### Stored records
◆ ◆ ◆ ◆ ◆ ◆ ◆

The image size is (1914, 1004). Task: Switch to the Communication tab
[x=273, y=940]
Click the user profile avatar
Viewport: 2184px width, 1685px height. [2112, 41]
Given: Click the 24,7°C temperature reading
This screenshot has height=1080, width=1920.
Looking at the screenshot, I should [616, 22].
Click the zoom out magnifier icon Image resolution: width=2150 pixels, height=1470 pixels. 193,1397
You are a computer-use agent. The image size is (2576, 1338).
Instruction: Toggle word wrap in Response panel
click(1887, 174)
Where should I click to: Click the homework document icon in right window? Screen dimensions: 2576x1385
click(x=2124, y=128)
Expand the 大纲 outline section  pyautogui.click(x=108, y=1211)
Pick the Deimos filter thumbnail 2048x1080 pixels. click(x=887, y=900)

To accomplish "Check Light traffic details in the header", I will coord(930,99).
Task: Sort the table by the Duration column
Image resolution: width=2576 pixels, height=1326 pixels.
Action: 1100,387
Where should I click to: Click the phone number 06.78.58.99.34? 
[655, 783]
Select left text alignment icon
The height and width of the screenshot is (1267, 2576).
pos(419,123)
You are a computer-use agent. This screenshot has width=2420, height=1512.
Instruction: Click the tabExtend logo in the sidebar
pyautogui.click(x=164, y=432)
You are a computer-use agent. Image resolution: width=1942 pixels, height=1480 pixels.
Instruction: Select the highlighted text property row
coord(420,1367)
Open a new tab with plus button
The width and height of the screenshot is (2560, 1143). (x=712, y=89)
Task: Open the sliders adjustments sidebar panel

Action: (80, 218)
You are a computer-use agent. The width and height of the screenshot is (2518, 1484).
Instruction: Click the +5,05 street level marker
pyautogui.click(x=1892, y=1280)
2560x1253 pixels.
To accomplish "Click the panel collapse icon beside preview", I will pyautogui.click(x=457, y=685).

◆ ◆ ◆ ◆ ◆ ◆ ◆

### Problem requirements
Copy out the data above, word for word.

### Solution for this task
The image size is (1914, 1004). Task: Switch to the Communication tab
[x=273, y=940]
Click the user profile avatar
Viewport: 2184px width, 1685px height. [2112, 41]
Given: Click the 24,7°C temperature reading
This screenshot has height=1080, width=1920.
Looking at the screenshot, I should [616, 22].
Click the zoom out magnifier icon Image resolution: width=2150 pixels, height=1470 pixels. 193,1397
You are a computer-use agent. The image size is (2576, 1338).
Instruction: Toggle word wrap in Response panel
click(1887, 174)
Where should I click to: Click the homework document icon in right window? Screen dimensions: 2576x1385
click(x=2124, y=128)
Expand the 大纲 outline section  pyautogui.click(x=108, y=1211)
Pick the Deimos filter thumbnail 2048x1080 pixels. click(x=887, y=900)

To accomplish "Check Light traffic details in the header", I will coord(930,99).
Task: Sort the table by the Duration column
Image resolution: width=2576 pixels, height=1326 pixels.
Action: 1100,387
Where should I click to: Click the phone number 06.78.58.99.34? 
[655, 783]
Select left text alignment icon
The height and width of the screenshot is (1267, 2576).
pos(419,123)
You are a computer-use agent. This screenshot has width=2420, height=1512.
Instruction: Click the tabExtend logo in the sidebar
pyautogui.click(x=164, y=432)
You are a computer-use agent. Image resolution: width=1942 pixels, height=1480 pixels.
Instruction: Select the highlighted text property row
coord(420,1367)
Open a new tab with plus button
The width and height of the screenshot is (2560, 1143). (x=712, y=89)
Task: Open the sliders adjustments sidebar panel

Action: (80, 218)
You are a computer-use agent. The width and height of the screenshot is (2518, 1484).
Instruction: Click the +5,05 street level marker
pyautogui.click(x=1892, y=1280)
2560x1253 pixels.
To accomplish "Click the panel collapse icon beside preview", I will pyautogui.click(x=457, y=685).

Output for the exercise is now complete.